Two distinct chains of mountains form Ecuador’s Andean highlands, with lush green valleys nestled in the middle. Alexander von Humbolt, one of the great explorers who visited Ecuador in the 19th Century described it as the ‘Avenue of Volcanoes’ with the valleys flanked on either side by both active and extinct volcanoes and snow-capped mountains, including the imposing Chimborazo Volcano (6310m) and Cotopaxi Volcano (5890 m), the highest active volcano in the world.

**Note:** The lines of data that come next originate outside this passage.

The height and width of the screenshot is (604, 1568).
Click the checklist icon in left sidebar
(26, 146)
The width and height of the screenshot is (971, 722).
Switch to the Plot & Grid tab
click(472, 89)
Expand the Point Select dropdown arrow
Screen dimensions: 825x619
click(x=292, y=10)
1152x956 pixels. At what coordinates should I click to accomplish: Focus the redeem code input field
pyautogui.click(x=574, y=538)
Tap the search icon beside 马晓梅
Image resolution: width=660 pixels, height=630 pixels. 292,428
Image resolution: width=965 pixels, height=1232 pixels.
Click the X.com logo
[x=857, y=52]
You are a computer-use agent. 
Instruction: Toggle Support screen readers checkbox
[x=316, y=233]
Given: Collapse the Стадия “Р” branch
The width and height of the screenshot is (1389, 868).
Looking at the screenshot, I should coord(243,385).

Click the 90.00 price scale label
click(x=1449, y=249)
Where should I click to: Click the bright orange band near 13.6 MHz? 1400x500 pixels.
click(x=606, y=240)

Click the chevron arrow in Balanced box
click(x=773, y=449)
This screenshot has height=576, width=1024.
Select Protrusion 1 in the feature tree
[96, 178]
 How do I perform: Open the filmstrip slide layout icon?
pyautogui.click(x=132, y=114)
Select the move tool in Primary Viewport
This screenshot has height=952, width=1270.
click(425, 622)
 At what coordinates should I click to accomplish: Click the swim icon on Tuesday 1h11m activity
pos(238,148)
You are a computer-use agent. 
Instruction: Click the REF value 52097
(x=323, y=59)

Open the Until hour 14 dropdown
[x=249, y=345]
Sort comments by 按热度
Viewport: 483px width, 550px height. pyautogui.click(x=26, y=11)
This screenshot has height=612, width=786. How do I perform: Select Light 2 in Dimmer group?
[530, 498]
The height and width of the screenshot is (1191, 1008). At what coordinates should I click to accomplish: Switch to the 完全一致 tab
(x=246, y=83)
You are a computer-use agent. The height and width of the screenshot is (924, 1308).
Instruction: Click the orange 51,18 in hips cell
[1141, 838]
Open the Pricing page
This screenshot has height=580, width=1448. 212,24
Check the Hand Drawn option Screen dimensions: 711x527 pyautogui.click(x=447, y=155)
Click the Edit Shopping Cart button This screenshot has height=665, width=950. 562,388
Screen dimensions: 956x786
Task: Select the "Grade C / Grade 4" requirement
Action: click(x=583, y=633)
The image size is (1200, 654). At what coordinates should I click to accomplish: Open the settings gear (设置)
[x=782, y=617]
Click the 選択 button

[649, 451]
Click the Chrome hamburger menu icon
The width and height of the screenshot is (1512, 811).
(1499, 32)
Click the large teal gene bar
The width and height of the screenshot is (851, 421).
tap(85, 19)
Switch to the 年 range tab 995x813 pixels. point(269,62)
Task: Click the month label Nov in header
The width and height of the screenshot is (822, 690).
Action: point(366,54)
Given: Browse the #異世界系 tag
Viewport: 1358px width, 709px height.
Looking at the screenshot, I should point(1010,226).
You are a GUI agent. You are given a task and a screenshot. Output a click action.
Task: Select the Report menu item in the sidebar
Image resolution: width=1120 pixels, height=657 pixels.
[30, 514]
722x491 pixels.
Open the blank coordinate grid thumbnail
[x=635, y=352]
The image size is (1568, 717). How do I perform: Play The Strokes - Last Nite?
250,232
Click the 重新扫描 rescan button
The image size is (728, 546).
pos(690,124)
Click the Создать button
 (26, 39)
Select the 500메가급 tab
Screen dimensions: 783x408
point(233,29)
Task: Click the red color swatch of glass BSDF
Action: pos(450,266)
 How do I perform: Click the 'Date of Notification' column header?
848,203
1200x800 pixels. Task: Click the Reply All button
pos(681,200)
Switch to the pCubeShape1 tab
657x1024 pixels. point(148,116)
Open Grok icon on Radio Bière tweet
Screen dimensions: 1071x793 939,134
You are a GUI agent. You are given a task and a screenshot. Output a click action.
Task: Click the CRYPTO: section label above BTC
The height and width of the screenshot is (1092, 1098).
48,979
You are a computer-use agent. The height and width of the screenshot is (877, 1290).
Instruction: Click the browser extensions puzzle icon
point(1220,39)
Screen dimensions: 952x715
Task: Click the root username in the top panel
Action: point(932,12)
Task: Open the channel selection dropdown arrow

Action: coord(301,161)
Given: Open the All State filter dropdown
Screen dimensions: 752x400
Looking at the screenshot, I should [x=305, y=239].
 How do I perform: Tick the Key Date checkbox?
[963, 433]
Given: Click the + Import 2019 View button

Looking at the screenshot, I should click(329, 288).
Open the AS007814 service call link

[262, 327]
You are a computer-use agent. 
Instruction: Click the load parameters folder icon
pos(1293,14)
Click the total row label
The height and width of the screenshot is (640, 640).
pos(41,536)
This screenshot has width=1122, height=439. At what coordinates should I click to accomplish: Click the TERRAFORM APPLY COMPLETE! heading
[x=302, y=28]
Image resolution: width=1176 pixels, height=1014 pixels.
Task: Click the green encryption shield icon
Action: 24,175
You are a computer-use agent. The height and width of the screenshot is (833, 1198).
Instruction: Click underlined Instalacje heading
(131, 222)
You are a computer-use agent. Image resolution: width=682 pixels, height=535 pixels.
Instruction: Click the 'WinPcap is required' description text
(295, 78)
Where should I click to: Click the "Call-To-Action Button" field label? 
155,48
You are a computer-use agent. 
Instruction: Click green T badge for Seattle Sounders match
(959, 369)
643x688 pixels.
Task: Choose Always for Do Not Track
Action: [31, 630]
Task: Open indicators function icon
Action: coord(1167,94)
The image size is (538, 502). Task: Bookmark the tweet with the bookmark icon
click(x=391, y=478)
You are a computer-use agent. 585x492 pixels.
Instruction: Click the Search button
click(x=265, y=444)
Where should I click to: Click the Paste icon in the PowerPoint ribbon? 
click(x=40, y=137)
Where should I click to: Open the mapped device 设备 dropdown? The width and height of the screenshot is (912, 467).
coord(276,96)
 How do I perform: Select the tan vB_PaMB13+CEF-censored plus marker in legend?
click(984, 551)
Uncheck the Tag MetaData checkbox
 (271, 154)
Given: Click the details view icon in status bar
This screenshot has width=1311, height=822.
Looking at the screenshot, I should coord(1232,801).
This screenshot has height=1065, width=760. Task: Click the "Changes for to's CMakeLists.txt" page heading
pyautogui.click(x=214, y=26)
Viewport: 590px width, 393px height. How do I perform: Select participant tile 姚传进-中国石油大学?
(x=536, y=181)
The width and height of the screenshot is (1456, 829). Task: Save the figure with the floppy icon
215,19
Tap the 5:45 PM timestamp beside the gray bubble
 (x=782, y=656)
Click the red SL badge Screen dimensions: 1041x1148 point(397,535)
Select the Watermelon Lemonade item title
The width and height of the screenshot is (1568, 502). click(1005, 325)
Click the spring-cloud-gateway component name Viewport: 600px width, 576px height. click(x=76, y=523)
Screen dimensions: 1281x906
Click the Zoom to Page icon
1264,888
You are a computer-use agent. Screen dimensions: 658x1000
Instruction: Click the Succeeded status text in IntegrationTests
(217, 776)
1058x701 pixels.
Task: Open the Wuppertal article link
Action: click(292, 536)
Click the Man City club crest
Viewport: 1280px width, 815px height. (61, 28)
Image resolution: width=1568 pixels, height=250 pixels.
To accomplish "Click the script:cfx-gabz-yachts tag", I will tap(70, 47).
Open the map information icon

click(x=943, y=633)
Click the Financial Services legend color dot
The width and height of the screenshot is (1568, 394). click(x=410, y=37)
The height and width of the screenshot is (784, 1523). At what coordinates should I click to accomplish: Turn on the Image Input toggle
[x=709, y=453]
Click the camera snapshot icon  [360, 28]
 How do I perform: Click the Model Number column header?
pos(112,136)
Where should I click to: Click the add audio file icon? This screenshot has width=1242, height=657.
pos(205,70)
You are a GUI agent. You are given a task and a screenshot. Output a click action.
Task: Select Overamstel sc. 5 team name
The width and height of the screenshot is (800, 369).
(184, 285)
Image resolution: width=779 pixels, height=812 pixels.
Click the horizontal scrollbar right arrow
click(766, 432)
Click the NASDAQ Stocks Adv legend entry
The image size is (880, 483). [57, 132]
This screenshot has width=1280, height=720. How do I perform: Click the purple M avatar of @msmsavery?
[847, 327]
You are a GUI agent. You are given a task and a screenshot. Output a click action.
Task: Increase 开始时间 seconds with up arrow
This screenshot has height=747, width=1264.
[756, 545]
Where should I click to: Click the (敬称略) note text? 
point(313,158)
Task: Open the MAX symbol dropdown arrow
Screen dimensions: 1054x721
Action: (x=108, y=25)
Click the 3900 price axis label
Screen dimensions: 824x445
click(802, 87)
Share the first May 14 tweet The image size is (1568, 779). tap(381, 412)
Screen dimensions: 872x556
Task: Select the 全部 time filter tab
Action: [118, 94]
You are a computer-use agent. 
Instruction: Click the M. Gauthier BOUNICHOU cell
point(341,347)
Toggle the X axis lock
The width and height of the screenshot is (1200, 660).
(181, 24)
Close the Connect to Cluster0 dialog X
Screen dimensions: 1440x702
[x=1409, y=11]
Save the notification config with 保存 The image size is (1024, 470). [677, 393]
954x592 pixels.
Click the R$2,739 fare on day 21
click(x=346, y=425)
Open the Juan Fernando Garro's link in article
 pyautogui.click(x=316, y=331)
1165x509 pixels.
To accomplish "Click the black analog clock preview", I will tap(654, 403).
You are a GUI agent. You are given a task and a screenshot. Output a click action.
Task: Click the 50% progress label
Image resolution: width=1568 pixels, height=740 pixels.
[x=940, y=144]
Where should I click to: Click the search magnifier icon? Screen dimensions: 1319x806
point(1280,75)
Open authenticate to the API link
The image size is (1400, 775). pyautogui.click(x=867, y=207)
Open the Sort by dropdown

Humbolt used what he saw in his travels through Ecuador’s Andes to develop his theory of altitudinal bands, in which he systematically explained how in a similar way that vegetation can change predictably with latitude, it also differs systematically with altitude. A vertical assent of 600 meters, is essentially equivalent to a trek north of 1000 km, which helps explain some of the amazing diversity of species, and also how you can literally see the vegetation changing before your eyes in some train and road journeys in Ecuador that involve a rapid change in altitude, such as that to the cloud forest in Mindo from Quito, or from Cuenca to the pacific coast were the literally vegetation changes before your eyes as you travel. In Ecuador due to the small size of the country these dramatic changes in climate and vegetation are much more marked than in other places due to the relatively small distances between them.
Glaciers and Bedrock
Above the permanent snowline of Ecuador’s Andes, life is mostly limited to small invertebrates that feed only on algae and bacteria which grow in the snow and ice. Only few plants and few large animals are able to survive in these inhospitable habitats. Some birds, like the iconic bird of the Andes, the Condor, have unique regulatory mechanisms which allow them to maintain oxygen delivery to the brain contributing to their tolerance to extreme altitude.
4800 – 3500 Meters
These ecosystems constitute the tropical alpine vegetation of the Andes. They are unique to the Andean mountains, with their distinct flora and fauna species, many of which are not found in any other high alpine regions of the world. The paramos form a discontinuous belt that stretches from northern Peru over Ecuador and Colombia to Venezuela and covers about 35,000 km2. Ecuador accounts for the largest area of Paramo – at 51% of this area.
Montane and Cloud forests
3500 – 1000 Meters
These beautiful and rare forests are formed where due to the moisture rising from the Pacific and Amazonian lowlands, which means these forests are enshrouded in mist for at least part of each day. This region of steep terrain is especially rich in flowering plants like orchids and bromeliads as well as birds and frogs whose diversity peaks at these intermediate altitudes. According to Birdlife international, the Tropical Andes contain around 2780 bird species which represents 28% of the bird species in the world most of which are found in this altitudinal band.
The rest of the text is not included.